Third, here’s a Tech Review article on some recent work by Tenenbaum and colleagues on handwriting recognition (funny, just as cursive is on the cusp of disappearing, we show how to get machines to recognize it. The curious twists and turns of history). The research described is quite self-consciously opposed to deep learning approaches to similar problems. Where does the difference lie? Effectively the program uses a generative procedure using “strokes of an imaginary pen” to match the incoming letters. Bayes is then used to refine these generated objects. In other words, given a set of generative procedures for constructing letters, we can generate better and better matches to input through an iterative process in a Bayes like framework. And there is real payoff. In putting this kind of generative procedure into the Bayes system, you can learn to recognize novel “letters” from a very small number of examples.
Sound familiar? It should. Think Aspects! So, it looks like the tech world is coming to appreciate the power of “innate” knowledge, i.e. how given information can be used and extended. Good. This is just the kind of stories GGers should delight in.

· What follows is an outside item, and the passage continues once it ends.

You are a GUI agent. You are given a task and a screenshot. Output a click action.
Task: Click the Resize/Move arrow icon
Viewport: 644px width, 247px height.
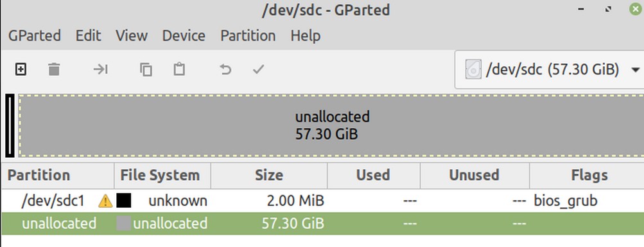[x=100, y=69]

How’s this different from the deep learning/big data (DL/BD) stuff? Well, by packing in prior info you can “learn” from a small number of examples. Thus, this simplifies the inductive problem. Hinton, one of the mucky-mucks in the DL/BD world notes that this stuff is “compatible with deep learning.” Yup. Nonetheless, it fits ill with the general ethos behind the enterprise. Why? Because it exploits an entirely different intuition concerning how to approach “learning.” From the few discussions I have seen, DL/BD starts from the idea that get enough data and learning will take care of itself. Why? Because learning consists in extracting the generalizations in the data. If the relevant generalizations are there in the data to be gleaned (even if lots of data is needed to glean it as there is often A LOT of noise obscuring the signal) then given enough data (hence the ‘big’ in Big Data) learning will occur. The method described here questions the utility of this premise. As Tenenbaum notes:
“The key thing about probabilistic programming—and rather different from the way most of the deep-learning stuff is working—is that it starts with a program that describes the causal processes in the world,” says Tenenbaum. “What we’re trying to learn is not a signature of features, or a pattern of features. We’re trying to learn a program that generates those characters.”

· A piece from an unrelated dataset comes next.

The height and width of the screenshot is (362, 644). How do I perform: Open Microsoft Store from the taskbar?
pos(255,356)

Does this make the two approaches irreconcilable? Yes and no. No, in that one can always combine two points of view that are not logically contradictory, and these views are not. But yes in that what one takes to be central to solving a learning problem (e.g. a pre-packaged program describing the causal process) is absent form the other. It’s once again the question of where one thinks what the hard problem is: describing the hypothesis space or the movements around it. DL/BD downplays the former and bets on the latter. In this case, Tenenbaum does a Chomsky and bets on the former.
As many of you know, I have had my reservations concerning many of Tenenbaum’s projects, but I am think he is making the right moves in this case. It always pays to recognize common ground. DL/BD is the current home of unreconstructed empiricism. In this particular case, Tenenbaum is making points that challenge this worldview. Good for him, and me.